🤖 AI Summary
This work addresses the limitations of existing unsupervised continual anomaly detection methods, which rely solely on a single visual modality and struggle to accurately model the normal pattern manifold in complex scenes, thereby constraining detection performance. To overcome this, we propose the first multimodal prompt-based unsupervised continual anomaly detection framework. Our approach introduces a Continually updated Multimodal Prompt Memory Bank (CMPMB), complemented by a defect semantics-guided Adaptive Normalization Module (ANM) and a Dynamic Fusion Strategy (DFS), enabling effective collaboration among multimodal cues.

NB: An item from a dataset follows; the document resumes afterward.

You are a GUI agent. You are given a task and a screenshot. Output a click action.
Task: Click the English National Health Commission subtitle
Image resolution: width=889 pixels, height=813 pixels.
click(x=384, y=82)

By transcending the constraints of unimodal modeling, the proposed method achieves state-of-the-art performance in both image-level AUROC and pixel-level AUPR on the MVTec AD and VisA benchmarks, while simultaneously enhancing adversarial robustness.
📝 Abstract
Unsupervised Continuous Anomaly Detection (UCAD) is gaining attention for effectively addressing the catastrophic forgetting and heavy computational burden issues in traditional Unsupervised Anomaly Detection (UAD). However, existing UCAD approaches that rely solely on visual information are insufficient to capture the manifold of normality in complex scenes, thereby impeding further gains in anomaly detection accuracy. To overcome this limitation, we propose an unsupervised continual anomaly detection framework grounded in multimodal prompting. Specifically, we introduce a Continual Multimodal Prompt Memory Bank (CMPMB) that progressively distills and retains prototypical normal patterns from both visual and textual domains across consecutive tasks, yielding a richer representation of normality. Furthermore, we devise a Defect-Semantic-Guided Adaptive Fusion Mechanism (DSG-AFM) that integrates an Adaptive Normalization Module (ANM) with a Dynamic Fusion Strategy (DFS) to jointly enhance detection accuracy and adversarial robustness. Benchmark experiments on MVTec AD and VisA datasets show that our approach achieves state-of-the-art (SOTA) performance on image-level AUROC and pixel-level AUPR metrics.